Unsolicited applications and appendices are retained from a maximum of 6 months, after which they are deleted. If we wish to retain your application for longer than this, we will contact you and ask for your consent.
Your consent should be freely given, and you can always withdraw it by getting in touch through the contact points at the top.
Additional information about data processing
Data minimization
We only process the information necessary for the fulfilment of our stated purposes. Beyond those, we may be required by law to collect and retain certain information about you. We only retain personal information for the necessary retention period or as required by law. The personal information is deleted or anonymised when it is no longer necessary for us to process it.
We keep data up-to-date
As our services depend on your personal information being correct and updated, we request that you inform us of any relevant changes in your personal information. You can use the contact points noted above to inform us of the changes. We will then make sure to update your information in our databases. If it comes to our attention that our information about you is incorrect, we will update it and notify you of this.
Newsletter
Your consent to receive our newsletter is voluntary, and you can withdraw it at any time by contacting us. Please use the contact information above for further information.

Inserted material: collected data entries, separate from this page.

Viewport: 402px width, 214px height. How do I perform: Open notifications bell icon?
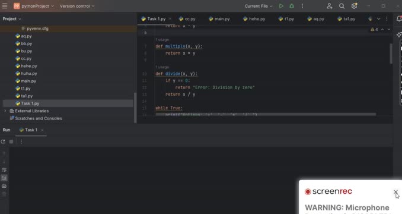point(399,19)
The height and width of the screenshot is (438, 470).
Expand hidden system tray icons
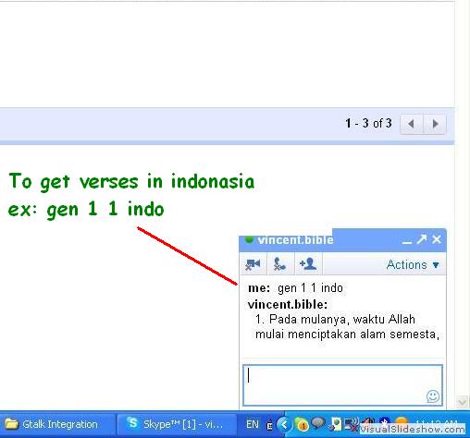coord(284,424)
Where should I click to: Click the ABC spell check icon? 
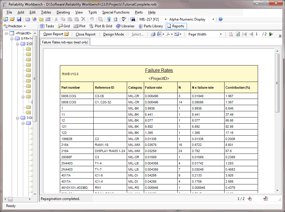(x=124, y=19)
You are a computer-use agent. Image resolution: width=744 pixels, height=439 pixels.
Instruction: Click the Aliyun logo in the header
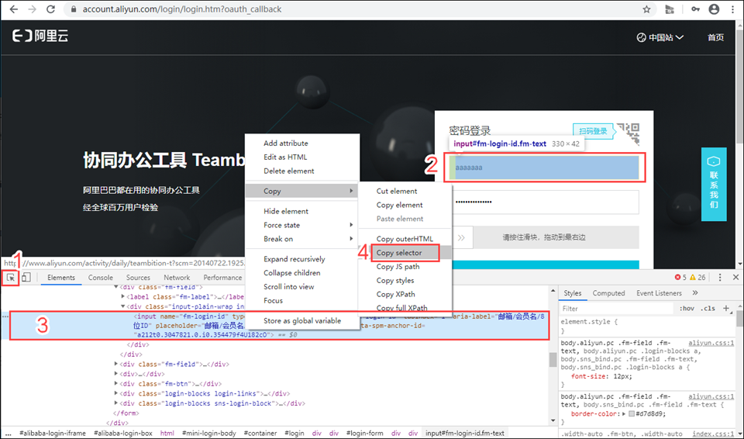coord(40,36)
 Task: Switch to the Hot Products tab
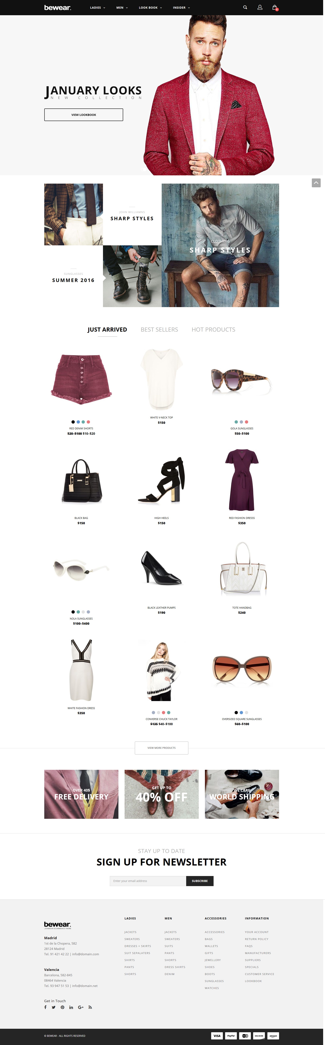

Transmission of your information
We use a number of third parties to store and process information, among them it-solutions, hosting and cloud services such as CRM, billing systems and analytic systems. They only process your information on our behalf and are not permitted to use the information for their own purposes. When relevant, your information may be disclosed to our bank, accountant, and lawyer.
We prioritize data processors from within the EU and from third countries approved by the European Commission with regards to an adequate level of protection of personal data, cf. GDPR art. 45.
Transmission of information to third countries
We use data processors in unsafe third countries. When legislation in these third countries does not offer the same protection of personal data as the EU does, we have an increased responsibility to ensure the protection of your information.
We have made sure to have a legal transfer mechanism, namely SCCs entered into in accordance with GDPR art. 46(2)(c), and that the information is processed with sufficient security measures.
You can find a list of these data sub-processors and their legal transfer mechanism on our list of sub-processors.
If you would like to know more about the transfer mechanisms that apply to your information, you can contact us by the above contact information.
Joint controllership (Use of social media)
We use the following social media Twitter, Facebook, Instagram, and LinkedIn, categorized as joint data controllers. Joint controllership means that both parties are responsible for the purpose and processing of personal information.
Your rights
By contacting us at the contact point at the top, you may:
- achieve access to the personal information we have on you
- rectify any faulty personal information
- have your personal information erased
- receive a copy of your personal information (data portability) for the purpose of moving it to another data controller
- object to the processing
- have the processing of your personal information restricted
When you contact us, requesting to exercise your abovementioned rights, we will respond within a month. If we cannot honor your request, you will receive an explanation.
In order to exercise your rights, or if you have questions about our processing of your information, you can always contact us. Our contact information is at the top.
If, after having been in touch, you are dissatisfied with how we process your information, you have the right to file a complaint with Datatilsynet.